### TASK REQUIREMENTS
Only an exact repetition is needed: the lines from the start of the listing below through the line that contains "90° Elbow Female-Female", pictures omitted.

### AVAILABLE RECORDS

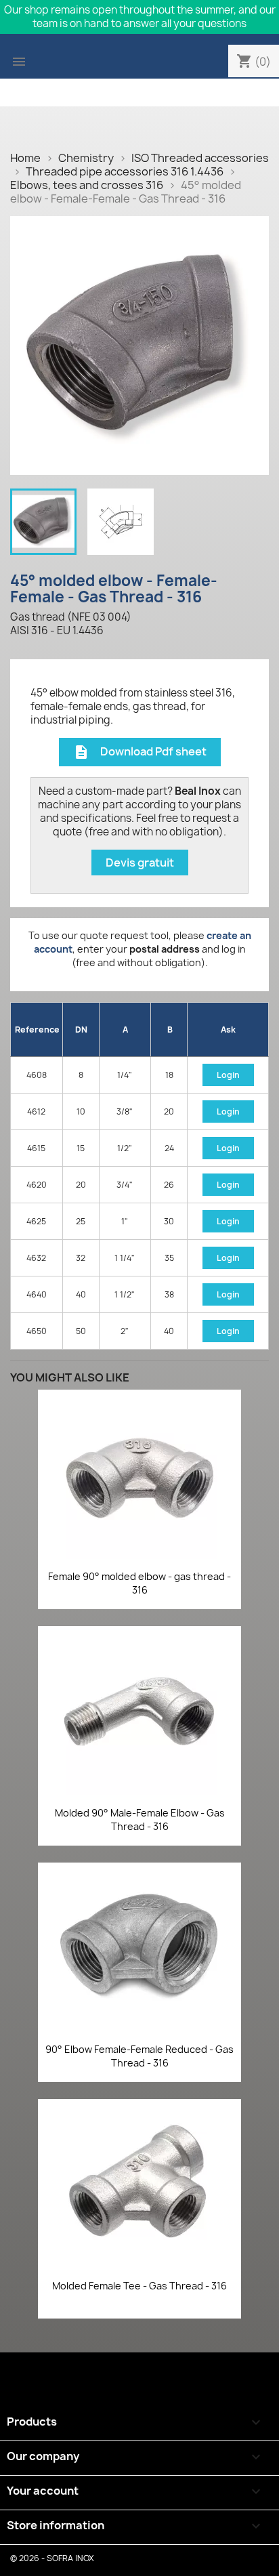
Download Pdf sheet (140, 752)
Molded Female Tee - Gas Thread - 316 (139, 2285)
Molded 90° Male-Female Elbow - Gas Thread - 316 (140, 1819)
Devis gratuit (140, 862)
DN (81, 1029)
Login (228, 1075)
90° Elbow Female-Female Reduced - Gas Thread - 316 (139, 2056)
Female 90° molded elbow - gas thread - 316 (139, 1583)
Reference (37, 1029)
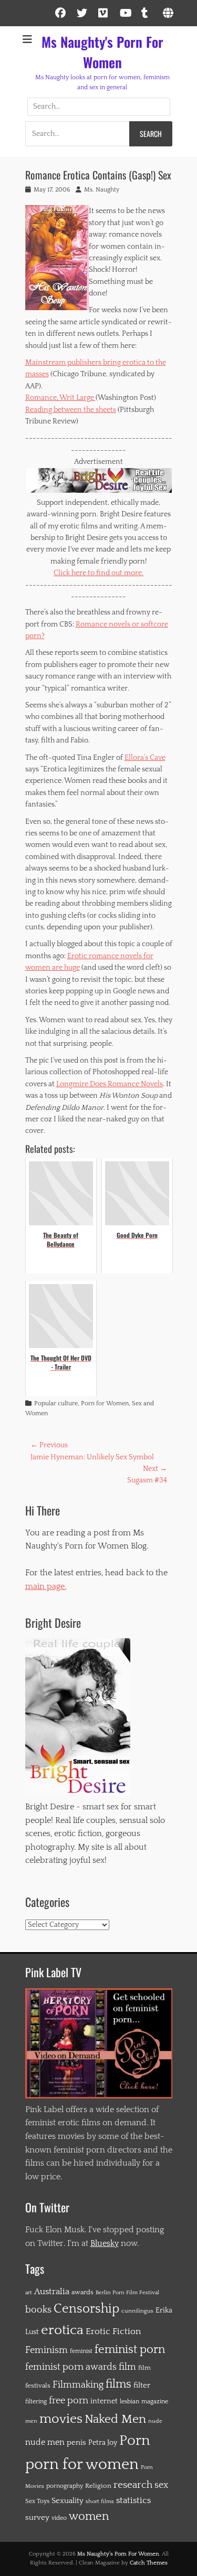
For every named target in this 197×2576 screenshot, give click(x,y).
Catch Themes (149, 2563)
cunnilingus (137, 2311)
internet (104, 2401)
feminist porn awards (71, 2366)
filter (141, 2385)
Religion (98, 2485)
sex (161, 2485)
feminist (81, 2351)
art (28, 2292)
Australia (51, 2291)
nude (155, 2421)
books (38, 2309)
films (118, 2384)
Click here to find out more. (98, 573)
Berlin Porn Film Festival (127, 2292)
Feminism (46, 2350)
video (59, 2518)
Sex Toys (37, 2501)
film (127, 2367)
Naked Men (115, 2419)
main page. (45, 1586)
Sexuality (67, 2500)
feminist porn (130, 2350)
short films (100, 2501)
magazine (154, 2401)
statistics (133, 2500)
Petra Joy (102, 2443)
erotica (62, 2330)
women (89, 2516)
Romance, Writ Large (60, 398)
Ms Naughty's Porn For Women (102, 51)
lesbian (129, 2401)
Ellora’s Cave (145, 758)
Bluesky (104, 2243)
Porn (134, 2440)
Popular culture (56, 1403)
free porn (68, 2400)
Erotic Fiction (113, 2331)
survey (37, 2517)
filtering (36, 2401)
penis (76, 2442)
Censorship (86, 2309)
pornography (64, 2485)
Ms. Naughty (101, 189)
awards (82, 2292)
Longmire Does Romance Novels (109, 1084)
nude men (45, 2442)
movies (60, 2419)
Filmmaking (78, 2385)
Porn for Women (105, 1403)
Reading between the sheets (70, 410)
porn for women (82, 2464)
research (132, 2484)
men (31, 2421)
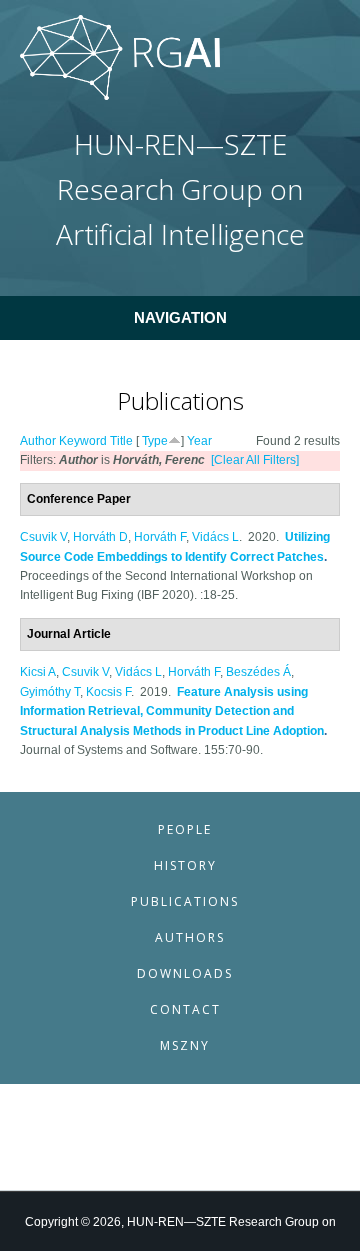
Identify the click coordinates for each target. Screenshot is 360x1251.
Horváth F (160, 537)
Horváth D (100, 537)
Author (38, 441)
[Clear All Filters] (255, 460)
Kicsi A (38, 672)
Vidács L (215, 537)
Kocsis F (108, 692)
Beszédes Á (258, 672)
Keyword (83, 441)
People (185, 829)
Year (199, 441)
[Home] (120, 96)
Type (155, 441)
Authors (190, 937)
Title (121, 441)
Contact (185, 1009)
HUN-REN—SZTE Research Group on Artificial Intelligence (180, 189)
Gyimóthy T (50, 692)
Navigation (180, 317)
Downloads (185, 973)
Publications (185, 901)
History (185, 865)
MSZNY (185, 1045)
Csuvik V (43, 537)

### SOLUTION TO THIS EXERCISE
Download Pdf sheet (140, 752)
Molded Female Tee - Gas Thread - 316 (139, 2285)
Molded 90° Male-Female Elbow - Gas Thread - 316 (140, 1819)
Devis gratuit (140, 862)
DN (81, 1029)
Login (228, 1075)
90° Elbow Female-Female Reduced - Gas Thread - 316 (139, 2056)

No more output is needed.